L’ivresse des réseaux sociaux

Paul Vacca

Dire que les réseaux sociaux sont addictifs est devenu une telle évidence que même les premiers intéressés (les plateformes elles-mêmes) le reconnaissent aisément. Mais là où les avis peuvent diverger, c’est sur la manière de qualifier cette dépendance. En effet, à quel type de manque avons-nous affaire avec les réseaux sociaux? Le chocolat et l’héroïne provoquent tous deux des addictions, mais on sent bien, sans être un addictologue chevronné, qu’ils ne ressortissent pas exactement à la même catégorie.

L’équipe de recherches de Facebook, par exemple, rapporte que ses utilisateurs comparent le réseau à un antidépresseur provoquant une légère dépendance. Peut-être un peu court… On a pu aussi les assimiler à l’addiction physique que provoquent le tabac et la nicotine. Ou bien à la dépendance régressive et pavlovienne liée au snacking et à la malbouffe. Ou bien à celle que procure le sucre à savoir un plaisir immédiat mais écoeurant à forte dose. Ou bien encore à la téléréalité, mix de deux compulsions, le voyeurisme et la schadenfreude, ce plaisir malin à observer le malheur des autres.

On peut se demander si cette addiction ne prend pas sa source dans un phénomène sociétal qui dépasse le cadre des réseaux sociaux: celui de notre ultra-narcissisme contemporain.

Dans un article récent paru dans le mensuel américain The Atlantic, le journaliste Derek Thompson émet, quant à lui, l’hypothèse que nous serions en présence d’une addiction comparable à celle provoquée par les boissons alcoolisées. Il définit les réseaux sociaux comme “l’alcool de l’attention”. Une métaphore plus apte, selon lui, à définir le cocktail addictif servi par les réseaux sociaux, notamment auprès de ceux qui, a priori, les utilisent le plus, à savoir les jeunes. Car les Facebook, Instagram, Twitter, TikTok ou Snapchat répondent finalement au même signalement que l’alcool comme “produit amusant que des millions de personnes semblent aimer mais qui se révèle malsain à fortes doses, rendant une minorité non négligeable plus anxieuse ou plus déprimée tout en étant pour beaucoup difficile à consommer avec modération”.

====

Consigne: Veuillez reporter à l'identique le passage de l'article sur l'addiction aux réseaux sociaux qui va de « L’ivresse des réseaux » jusqu'à « la même catégorie. » inclus.

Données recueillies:
====

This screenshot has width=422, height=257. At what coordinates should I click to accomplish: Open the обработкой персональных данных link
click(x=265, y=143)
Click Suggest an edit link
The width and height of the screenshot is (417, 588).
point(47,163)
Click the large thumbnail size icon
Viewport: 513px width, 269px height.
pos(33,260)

====

Solution:
L’ivresse des réseaux sociaux

Paul Vacca

Dire que les réseaux sociaux sont addictifs est devenu une telle évidence que même les premiers intéressés (les plateformes elles-mêmes) le reconnaissent aisément. Mais là où les avis peuvent diverger, c’est sur la manière de qualifier cette dépendance. En effet, à quel type de manque avons-nous affaire avec les réseaux sociaux? Le chocolat et l’héroïne provoquent tous deux des addictions, mais on sent bien, sans être un addictologue chevronné, qu’ils ne ressortissent pas exactement à la même catégorie.